The fundamental idea that underpins these issues is that digital is a channel. Radio was a new channel. Television was a new channel. Digital is not a new channel, digital is a new world. It is an evolution of media that has taken with it the advertising industry. It is an evolution that, in the relatively short history of advertising, has not happened before.

This got me thinking. Perhaps the challenge that we are facing is not one of channels, nor of integration. I have a feeling that we are approaching this from the wrong direction — from the agency, or from the brand out — and maybe it would profit us to think in the other direction. I made the comment that:

We need to look at the nuances of the traditional channels and then think about how best we can amplify, enable and transform the experiences that consumers have with brands.

With a clear shift away from passive interaction with brands, messages and advertising and a growing adoption of social networks/media, user generated content and experiences that extend from the second to the third screen, the role of the digital strategist will necessarily move from the margin to the hub of campaign planning. This is not to downplay the role of the traditional or even the channel planner. But, in the near future (ok, now), brands need to be reaching and inviting us all to participate in ways that deprioritise the channels that favour one-way communications — opting instead for digitally-enabled experiences that blur the boundaries, amplify the stories and activate our engagement in polyphonic conversational structures. It’s time to stop looking through the channel and start listening to the conversations that are already ringing in our ears.

Future of Media Summit 2008


Ross Dawson’s Future of Media Summit was held simultaneously in Sydney, Australia and San Francisco, USA.

I live blogged the proceedings using CoverItLive (my first real usage of this service) while also attempting to feed this information into the Twitter stream — which you can view via Summize.
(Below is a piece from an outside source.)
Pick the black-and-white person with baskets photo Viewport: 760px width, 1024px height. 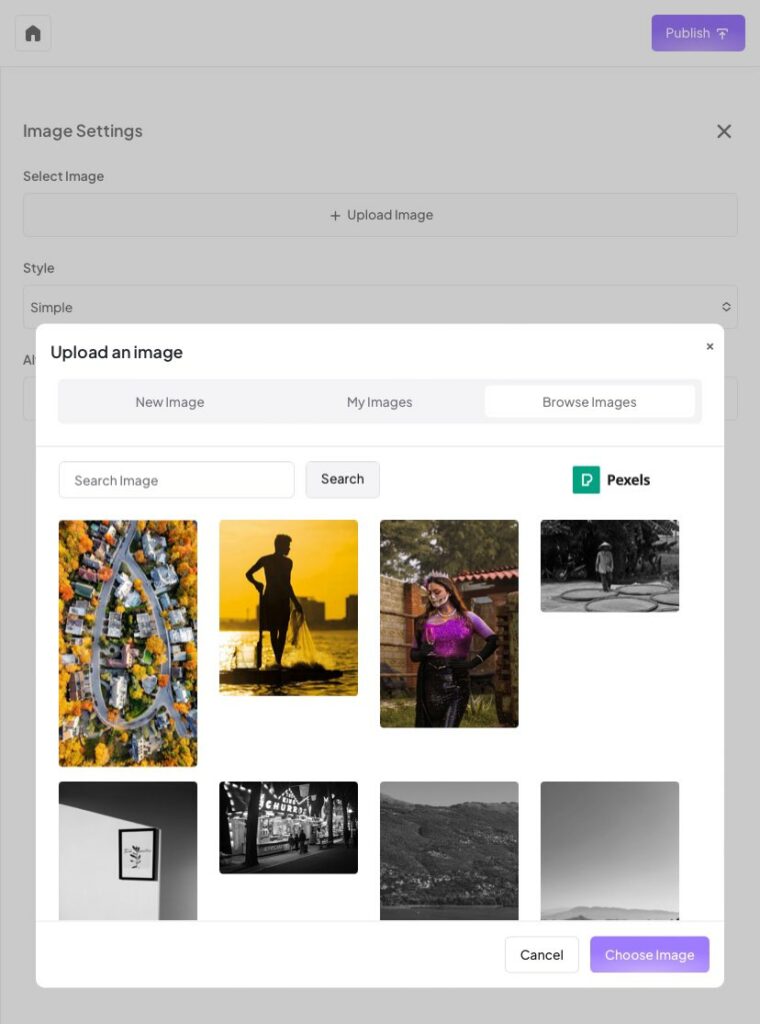tap(609, 565)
There was much "traditional media" vs "new media" discussion which bogged down the flow. This was particularly evident during the panel discussions which were heavily laced with members of "traditional media", with bare and often no representation from the "new" side of the business. This forced the alternate conversation into the "back channel" — the Twitter stream which was equally one-sided.
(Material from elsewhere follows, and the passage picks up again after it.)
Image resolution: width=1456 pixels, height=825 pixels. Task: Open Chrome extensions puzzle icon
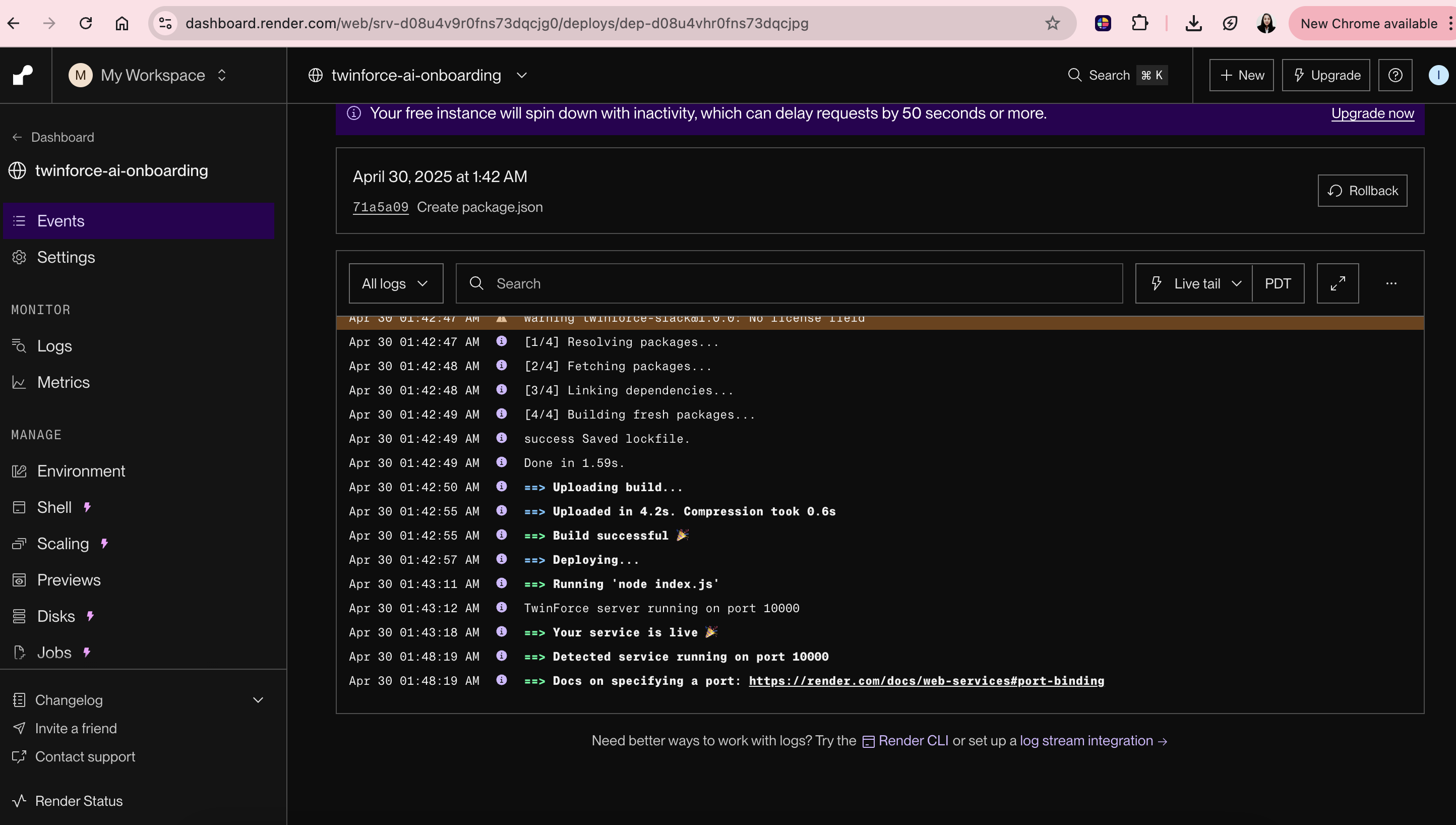1139,23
It wasn’t until later, during the unconference sessions, where Stephen Collins and Jed White took the lead in introducing the participants to Twitter (and the under-conference that had been happening all day). Unfortunately I had to leave by this time, but was able to roughly follow proceedings via Twitter — with new names popping up every couple of minutes. Perhaps, in this way, the future of media is PARTICIPATION.

But before we can get to participation, there is some work to do on education and on technology. There is some effort required to re-think the business models and the frameworks that we use to value communities, consumers and the space where they intersect with brands and publishers. It seems that ten years on, the vision of the Cluetrain Manifesto is coming into focus.
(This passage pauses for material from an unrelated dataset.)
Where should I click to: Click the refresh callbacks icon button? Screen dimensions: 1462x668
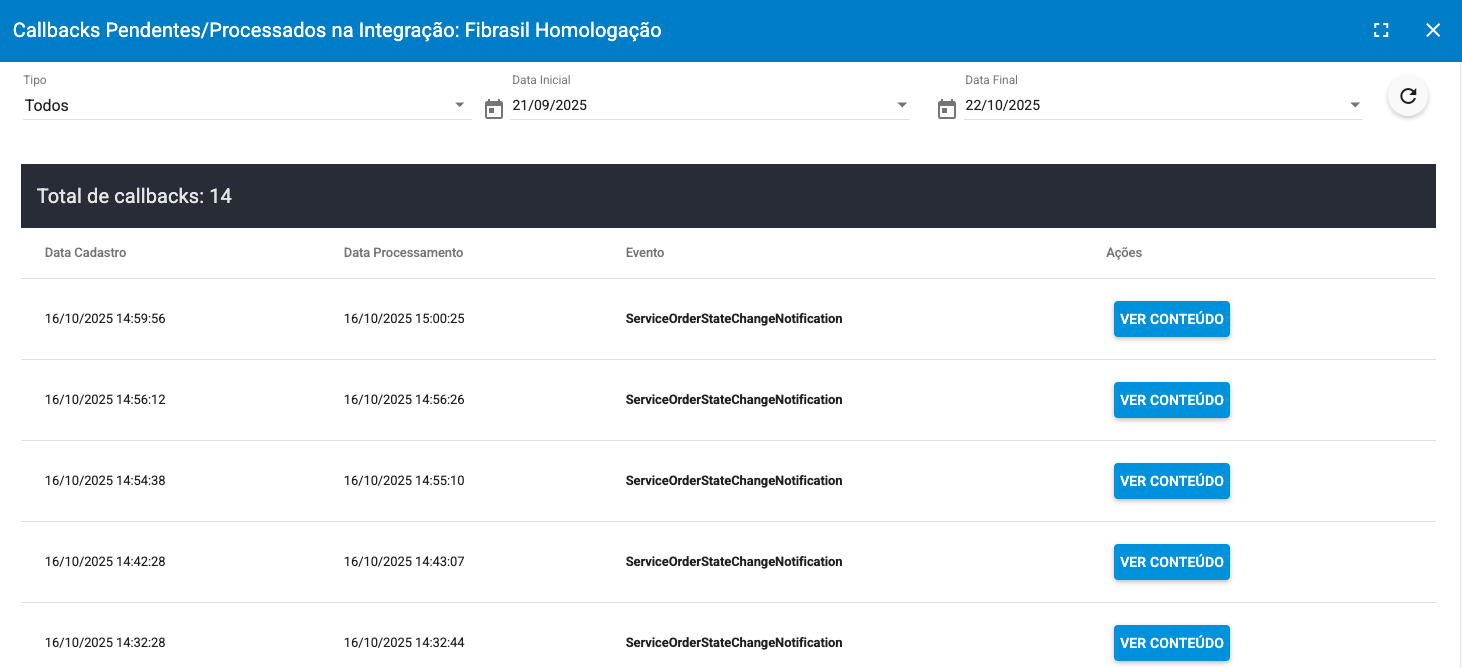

Congratulations go to Ross Dawson and team responsible for bringing together some of the stakeholders. I will be interested to see the way that this conversation pans out over the next 12 months.

I will have more analysis around this event in the coming days — and keep an eye out for the coverage from Stephen Collins, Stilherrian, Chris Saad, Craig Wilson, Mark Pesce and other attendees.

Pubcamp Sydney Voxpop

Craig Wilson and Gordon Whitehead from Sticky Advertising took some time out at Pubcamp Sydney to probe some members of the audience on the future of media in 2008. Here is the first set of responses … featuring (in order of appearance Gavin Heaton, Sean Carmody and Markus Hafner).

I am currently writing up a review of the Sydney event, but in the meantime, take a look at Matt Moore’s summary or view the twitter stream for yourself. Don’t forget, Pubcamp Melbourne next week.

PubCamp – The Web 2.0 Media Day from Sticky Advertising on Vimeo.

Your Platform is Not My Friend

I was reading ReadWriteWeb’s post on social networks and filtering and was immediately reminded of the Tangerine Toad’s Your Brand is Not My Friend. RWW’s Corvida is looking at the large amount of "noise" that occurs in social networks and suggests that filters are the necessary next step in the evolution of social networks.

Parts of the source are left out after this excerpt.